Das Preisgericht bestand überwiegend aus Nicht-Muslimen. Die Moschee werde das Stadtbild dominieren, poltern seither die Kritiker. Die Minarette seien höher als der Turm der nahen evangelischen Kirche. Ein Kulturkampf mit dem Zollstock. Gegenüber der Moschee steht das Telekom-Hochhaus, es misst 102 Meter. Daneben ragt der 243 Meter hohe Fernsehturm Colonius empor. Es geht um Gefühle, Fakten gehen im Schlachtenlärm oft unter.

Was Toleranz genannt wird

1984 hatte die Türkisch-Islamische Union der Anstalt für Religion (Ditib), ein Ableger der türkischen Religionsbehörde, das Gelände gekauft und hier im Kölner Norden ihre Zentrale mit Gebetsraum errichtet. Ein schmuckloser Bau. Deutsche Besucher sind selten hier. "Es war eine große Leistung, dass wir Menschen den Mond betreten haben, aber wir schaffen es nicht, die fünf Schritte zum Nachbarn zu machen", sagt Ditib-Mitarbeiterin Cevriye Güler.

Das klingt wie ein Vorwurf, es könnte auch eine Selbstbezichtigung sein. Denn beide Seiten sind wie angewurzelt stehen geblieben. Mehr als zwei Jahrzehnte lang bestand der Umgang zwischen türkischen Muslimen und Deutschen vor allem aus Schweigen und Missachtung.

Kölner nennen das gern Toleranz. Man weiß nicht viel voneinander. Im Bildungszentrum der Moschee müht man sich stundenweise um Verständigung. In den Klassenräumen stehen sieben, acht alte Tische mit abgewetzten Holzstühlen, durch das Blindglas dringt kaum Licht. 1500 Menschen werden hier jedes Jahr unterrichtet, erzählt Isik Ugurlu, Leiter der Bildungs- und Kulturabteilung der Ditib. Sie bietet Sprachkurse, Computerkurse, Hausaufgabenhilfe. Draußen auf dem asphaltierten Hof ist ein Schild angebracht: "Ballspielen jeglicher Art auf dem gesamten Parkplatz verboten." Das klingt sehr deutsch. Junge Mädchen stehen auf dem Hof, eines trägt Kopftuch und weiße Stilettos, ein anderes hat ein T-Shirt an, auf dem steht: "Kiss me before my boyfriend comes back".

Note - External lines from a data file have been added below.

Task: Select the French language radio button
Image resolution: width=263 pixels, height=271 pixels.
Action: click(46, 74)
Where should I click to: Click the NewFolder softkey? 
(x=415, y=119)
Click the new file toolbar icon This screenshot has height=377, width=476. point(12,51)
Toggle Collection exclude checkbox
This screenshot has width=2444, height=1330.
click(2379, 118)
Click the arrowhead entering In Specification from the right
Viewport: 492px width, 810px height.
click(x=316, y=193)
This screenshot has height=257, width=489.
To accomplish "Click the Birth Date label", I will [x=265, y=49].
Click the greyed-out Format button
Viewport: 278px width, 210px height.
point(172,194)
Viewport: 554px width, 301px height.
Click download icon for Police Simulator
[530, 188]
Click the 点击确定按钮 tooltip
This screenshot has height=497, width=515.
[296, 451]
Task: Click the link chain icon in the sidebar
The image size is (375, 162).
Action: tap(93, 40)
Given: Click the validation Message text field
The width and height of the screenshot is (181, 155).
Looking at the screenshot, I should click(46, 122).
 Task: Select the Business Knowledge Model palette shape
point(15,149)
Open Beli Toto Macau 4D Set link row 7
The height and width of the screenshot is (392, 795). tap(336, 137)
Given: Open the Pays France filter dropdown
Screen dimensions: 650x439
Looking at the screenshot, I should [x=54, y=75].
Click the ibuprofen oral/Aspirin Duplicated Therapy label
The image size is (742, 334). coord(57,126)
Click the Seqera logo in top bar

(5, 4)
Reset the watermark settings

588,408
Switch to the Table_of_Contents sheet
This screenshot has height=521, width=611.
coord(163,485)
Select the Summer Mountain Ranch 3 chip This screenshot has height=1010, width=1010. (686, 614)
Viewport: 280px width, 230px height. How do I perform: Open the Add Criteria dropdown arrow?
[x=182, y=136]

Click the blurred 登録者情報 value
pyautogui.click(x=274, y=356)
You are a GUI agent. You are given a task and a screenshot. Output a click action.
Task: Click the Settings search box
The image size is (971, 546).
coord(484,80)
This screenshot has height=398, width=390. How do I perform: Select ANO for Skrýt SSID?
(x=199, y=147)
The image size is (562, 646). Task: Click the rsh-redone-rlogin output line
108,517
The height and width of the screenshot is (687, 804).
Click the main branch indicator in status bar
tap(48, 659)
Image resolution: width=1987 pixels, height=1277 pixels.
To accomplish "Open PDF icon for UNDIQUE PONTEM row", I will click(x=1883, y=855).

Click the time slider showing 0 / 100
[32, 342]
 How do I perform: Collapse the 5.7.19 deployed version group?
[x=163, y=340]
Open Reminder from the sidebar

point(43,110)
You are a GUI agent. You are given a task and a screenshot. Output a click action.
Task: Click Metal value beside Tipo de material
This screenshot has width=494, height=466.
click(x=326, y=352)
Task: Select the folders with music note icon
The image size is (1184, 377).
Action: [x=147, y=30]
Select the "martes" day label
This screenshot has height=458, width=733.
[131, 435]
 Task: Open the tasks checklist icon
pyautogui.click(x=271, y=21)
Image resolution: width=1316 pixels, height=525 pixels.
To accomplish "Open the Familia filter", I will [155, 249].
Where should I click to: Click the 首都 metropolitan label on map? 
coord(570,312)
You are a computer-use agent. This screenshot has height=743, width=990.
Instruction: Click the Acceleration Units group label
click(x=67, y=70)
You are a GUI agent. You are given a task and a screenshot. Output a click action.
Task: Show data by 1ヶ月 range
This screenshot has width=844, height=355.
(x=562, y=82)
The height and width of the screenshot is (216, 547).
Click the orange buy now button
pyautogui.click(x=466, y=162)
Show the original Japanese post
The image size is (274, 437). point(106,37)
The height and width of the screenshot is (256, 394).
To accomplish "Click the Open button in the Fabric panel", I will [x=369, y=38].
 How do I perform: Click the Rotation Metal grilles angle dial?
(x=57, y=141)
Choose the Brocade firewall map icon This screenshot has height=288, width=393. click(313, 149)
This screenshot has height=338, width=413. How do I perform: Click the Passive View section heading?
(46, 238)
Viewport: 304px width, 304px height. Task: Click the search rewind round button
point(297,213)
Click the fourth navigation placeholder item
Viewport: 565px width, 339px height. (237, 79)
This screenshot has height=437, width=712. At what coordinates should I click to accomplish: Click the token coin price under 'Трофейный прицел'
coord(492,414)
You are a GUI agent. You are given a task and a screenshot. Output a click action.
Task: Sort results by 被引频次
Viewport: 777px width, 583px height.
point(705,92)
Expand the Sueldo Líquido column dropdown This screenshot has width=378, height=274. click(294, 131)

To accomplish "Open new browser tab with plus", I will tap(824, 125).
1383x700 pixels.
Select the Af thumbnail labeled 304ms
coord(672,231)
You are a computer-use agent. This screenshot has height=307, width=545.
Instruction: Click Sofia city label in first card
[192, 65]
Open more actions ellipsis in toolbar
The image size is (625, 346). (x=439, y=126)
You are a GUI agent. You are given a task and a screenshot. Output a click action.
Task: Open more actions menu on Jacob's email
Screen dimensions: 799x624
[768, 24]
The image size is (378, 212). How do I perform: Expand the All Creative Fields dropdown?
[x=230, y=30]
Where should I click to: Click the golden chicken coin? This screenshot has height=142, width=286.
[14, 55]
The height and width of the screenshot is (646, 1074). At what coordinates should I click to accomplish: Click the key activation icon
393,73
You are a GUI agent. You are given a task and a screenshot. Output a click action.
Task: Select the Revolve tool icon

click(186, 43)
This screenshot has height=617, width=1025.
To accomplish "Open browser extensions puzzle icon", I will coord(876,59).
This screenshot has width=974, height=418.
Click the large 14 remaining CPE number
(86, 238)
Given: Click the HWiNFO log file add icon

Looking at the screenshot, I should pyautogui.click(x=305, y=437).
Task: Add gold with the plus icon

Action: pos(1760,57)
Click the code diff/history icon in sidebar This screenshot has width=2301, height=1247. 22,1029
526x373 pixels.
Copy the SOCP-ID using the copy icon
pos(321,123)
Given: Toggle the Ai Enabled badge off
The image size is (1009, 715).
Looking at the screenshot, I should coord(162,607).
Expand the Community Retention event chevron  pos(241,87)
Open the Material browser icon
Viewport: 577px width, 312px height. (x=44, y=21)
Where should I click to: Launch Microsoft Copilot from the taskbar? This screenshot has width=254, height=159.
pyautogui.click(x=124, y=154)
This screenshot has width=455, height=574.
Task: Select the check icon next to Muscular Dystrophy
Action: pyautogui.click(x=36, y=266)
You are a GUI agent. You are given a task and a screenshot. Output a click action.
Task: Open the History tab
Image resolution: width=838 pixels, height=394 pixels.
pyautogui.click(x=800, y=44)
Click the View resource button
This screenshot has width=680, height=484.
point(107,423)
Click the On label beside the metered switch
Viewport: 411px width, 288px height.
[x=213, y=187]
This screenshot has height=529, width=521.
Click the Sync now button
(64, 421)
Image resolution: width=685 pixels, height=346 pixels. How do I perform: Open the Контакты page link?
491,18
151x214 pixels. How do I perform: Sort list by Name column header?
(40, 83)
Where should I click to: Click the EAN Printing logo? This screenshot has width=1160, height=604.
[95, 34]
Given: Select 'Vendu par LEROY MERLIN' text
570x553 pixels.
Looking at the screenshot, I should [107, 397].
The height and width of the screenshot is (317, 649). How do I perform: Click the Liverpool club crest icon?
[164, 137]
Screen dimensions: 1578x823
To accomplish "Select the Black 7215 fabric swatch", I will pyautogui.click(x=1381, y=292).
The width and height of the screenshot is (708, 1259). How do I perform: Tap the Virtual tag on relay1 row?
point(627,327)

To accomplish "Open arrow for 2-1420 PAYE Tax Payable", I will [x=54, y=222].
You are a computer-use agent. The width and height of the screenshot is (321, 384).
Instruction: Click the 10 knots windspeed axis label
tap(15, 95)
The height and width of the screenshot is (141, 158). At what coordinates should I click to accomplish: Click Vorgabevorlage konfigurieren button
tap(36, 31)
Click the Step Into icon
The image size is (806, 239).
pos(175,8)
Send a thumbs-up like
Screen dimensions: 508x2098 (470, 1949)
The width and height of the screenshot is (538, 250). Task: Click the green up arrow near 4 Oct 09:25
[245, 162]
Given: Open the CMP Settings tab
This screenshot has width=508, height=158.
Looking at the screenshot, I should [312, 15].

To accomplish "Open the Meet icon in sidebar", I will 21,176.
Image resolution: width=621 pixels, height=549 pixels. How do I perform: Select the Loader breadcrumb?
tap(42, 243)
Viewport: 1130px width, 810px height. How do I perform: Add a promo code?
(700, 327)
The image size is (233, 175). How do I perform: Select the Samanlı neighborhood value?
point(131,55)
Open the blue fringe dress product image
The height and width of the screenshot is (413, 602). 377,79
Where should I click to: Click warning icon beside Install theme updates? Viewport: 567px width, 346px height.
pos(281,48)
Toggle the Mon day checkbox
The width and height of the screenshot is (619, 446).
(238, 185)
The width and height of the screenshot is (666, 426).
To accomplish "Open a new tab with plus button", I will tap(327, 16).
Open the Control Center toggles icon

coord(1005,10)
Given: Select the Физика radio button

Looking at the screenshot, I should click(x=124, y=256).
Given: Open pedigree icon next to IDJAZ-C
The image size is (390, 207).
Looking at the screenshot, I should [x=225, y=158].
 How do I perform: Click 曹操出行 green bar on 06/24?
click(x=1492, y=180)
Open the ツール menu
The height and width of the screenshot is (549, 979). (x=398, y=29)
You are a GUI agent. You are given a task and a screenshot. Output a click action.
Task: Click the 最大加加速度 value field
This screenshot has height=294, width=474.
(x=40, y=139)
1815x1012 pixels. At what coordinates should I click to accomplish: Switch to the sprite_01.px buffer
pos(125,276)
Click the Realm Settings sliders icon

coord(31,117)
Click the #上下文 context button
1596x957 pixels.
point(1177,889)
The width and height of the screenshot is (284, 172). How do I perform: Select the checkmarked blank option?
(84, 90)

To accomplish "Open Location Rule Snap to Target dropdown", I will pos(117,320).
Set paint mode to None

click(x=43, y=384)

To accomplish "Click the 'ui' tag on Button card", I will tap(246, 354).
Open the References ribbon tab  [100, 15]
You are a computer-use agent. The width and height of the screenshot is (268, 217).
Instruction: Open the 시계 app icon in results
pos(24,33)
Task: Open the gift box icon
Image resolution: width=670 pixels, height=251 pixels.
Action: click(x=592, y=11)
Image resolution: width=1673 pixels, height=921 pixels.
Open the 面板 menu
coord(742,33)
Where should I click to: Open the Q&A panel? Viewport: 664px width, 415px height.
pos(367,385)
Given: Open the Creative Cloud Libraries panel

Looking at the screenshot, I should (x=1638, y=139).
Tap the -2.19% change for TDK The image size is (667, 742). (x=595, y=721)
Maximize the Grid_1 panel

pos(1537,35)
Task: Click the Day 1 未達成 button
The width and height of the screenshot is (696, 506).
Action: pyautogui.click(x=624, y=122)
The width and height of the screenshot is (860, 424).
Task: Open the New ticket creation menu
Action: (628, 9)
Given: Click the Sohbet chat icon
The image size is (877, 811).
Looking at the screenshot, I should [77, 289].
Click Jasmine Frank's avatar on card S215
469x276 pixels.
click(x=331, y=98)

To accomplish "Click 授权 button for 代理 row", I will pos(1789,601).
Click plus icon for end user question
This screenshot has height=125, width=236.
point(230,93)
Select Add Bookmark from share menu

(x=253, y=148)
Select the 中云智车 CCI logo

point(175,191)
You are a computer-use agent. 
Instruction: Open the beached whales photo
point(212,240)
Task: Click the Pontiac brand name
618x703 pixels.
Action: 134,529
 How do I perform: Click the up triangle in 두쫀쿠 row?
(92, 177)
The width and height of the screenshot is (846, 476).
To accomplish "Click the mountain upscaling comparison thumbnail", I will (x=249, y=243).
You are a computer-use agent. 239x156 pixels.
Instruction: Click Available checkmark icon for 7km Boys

Frauen mit Kopftuch gehören in Köln längst zum Stadtbild, jeder zehnte Einwohner ist Muslim, allein 80 000 Türken leben hier. Ehrenfeld trägt die Fassade eines Multkulti-Stadtteils. Auf der Venloer Straße, der Hauptverkehrsader, herrscht das bunte Sammelsurium solcher Viertel. Da gibt es das gutbürgerliche Restaurant "Haus Scholzen seit 1907", etwas weiter den türkischen "Bem Supermarket", dazwischen Schnellimbisse, Handyläden, Ein-Euro-Shops und Discount-Ketten.

Das Projekt des Oberbürgermeisters

In den Seitenstraßen haben sich Cafés und Clubs eingerichtet. Viele Studenten, Künstler, Akademiker ziehen zu, es ist ein Szeneviertel, Ehrenfeld gilt als hip. Wenn der Neubau steht, wird man die Muslime nicht mehr übersehen, nicht mehr ignorieren können. Sie wollen sich nicht länger verstecken, "auf Augenhöhe sein", wie sie es nennen. Nun stehen sie im Rampenlicht.

Kölns Oberbürgermeister Fritz Schramma, CDU, hat das Moschee-Vorhaben zu seinem Projekt gemacht. "Wenn einer ein Haus baut, bleibt er hier", sagt Schramma. Er zitiert ein Wort des jüdischen Architekten und Vizepräsidenten des Zentralrats der Juden, Salomon Korn. Als der es sprach, ging es um das Selbstverständnis deutscher Juden.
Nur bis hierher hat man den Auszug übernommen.